Demand Rises for Operational Experts |
Date: Wednesday, July 15, 2009
Author: Frances Denmark, iimagazine.com/Alpha
In the post–Bernie
Madoff era, it seems an investor can’t have too much help. At least
that’s what the emergence of independent hedge fund operations experts,
the newest group of consultants looking for a place at the table, seems
to prove.
Due diligence specialists are in demand, and
operational experts — people who oversee accounting reports, data feeds
from prime brokers, trade confirmations and clearance — are betting
that hedge funds are more likely than before to pony up for their
services.
Even funds of funds, once billed as the hedge fund due diligence gurus, are being targeted as potential clients.
"It’s
not just legal or accounting or background checking — it’s
comprehensive," explains Jason Scharfman, who in January established
Jersey City, New Jersey–based Corgentum Consulting, an operational risk
consulting firm (Scharfman used to oversee operations for Graystone
Research, a $6 billion alternative-investment allocation group at
Morgan Stanley).
In March, Patricia Watters and Mason Snyder
launched Catalina Consulting Partners in Newport Beach, California,
stressing the importance of watching risks stemming from leverage,
credit, litigation and counterparties and other service providers.
"The
market meltdown followed by the Madoff scandal caused many investors to
lose confidence in fund managers’ ability to manage business risks,"
says Watters, who recently left her seven-year post as chief operating
officer and chief compliance officer at $9 billion fund of funds
Pacific Alternative Asset Management Co., based in Irvine, California.
"And their caution is growing, in light of the continuous uncovering of
investment Ponzi schemes."
Catalina will offer fraud and risk
concentration screening as well as a suite of services for investment
advisers that includes operational risk assessments, controls and
governance.

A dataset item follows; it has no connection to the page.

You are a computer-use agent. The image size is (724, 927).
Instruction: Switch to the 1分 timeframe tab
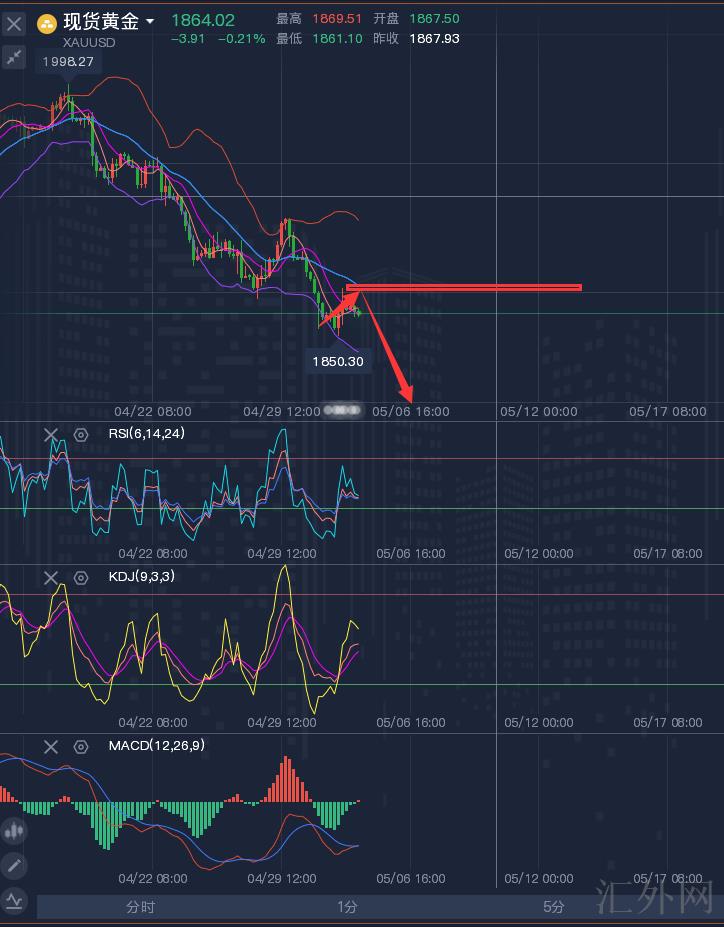click(346, 907)
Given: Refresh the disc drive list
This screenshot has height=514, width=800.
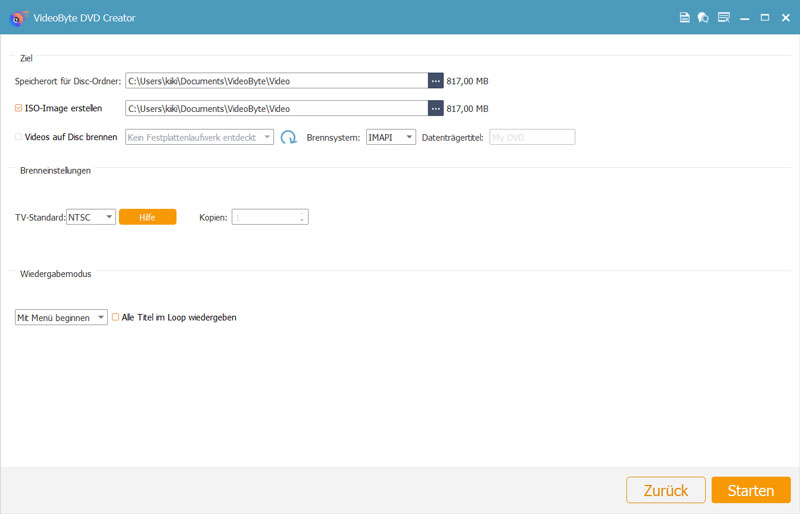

Snyder, a former consultant in the regulatory and capital
markets practice at Deloitte & Touche, says that the hedge fund
industry is moving to a mutual-fund business model that will require
more formal oversight.
"The scrutiny by people like us is about to increase dramatically," he explains.
Chicago-based
Foxdale Management, a consulting firm that may have been a bit early to
the party, is staging a comeback now. Foxdale was put on hold in 2005,
when founder Samuel Weiser left to become head of hedge fund consulting
at Citigroup’s prime brokerage unit.
"Following the events of
fall 2008, we anticipated increasing demand for the services we
developed in 2003 and decided to reoffer them," Weiser says.
"There
are too many moving parts with dependencies built in," adds Weiser, a
former president of the Managed Funds Association. "Investors ought to
be demanding more of the people who have control of their funds."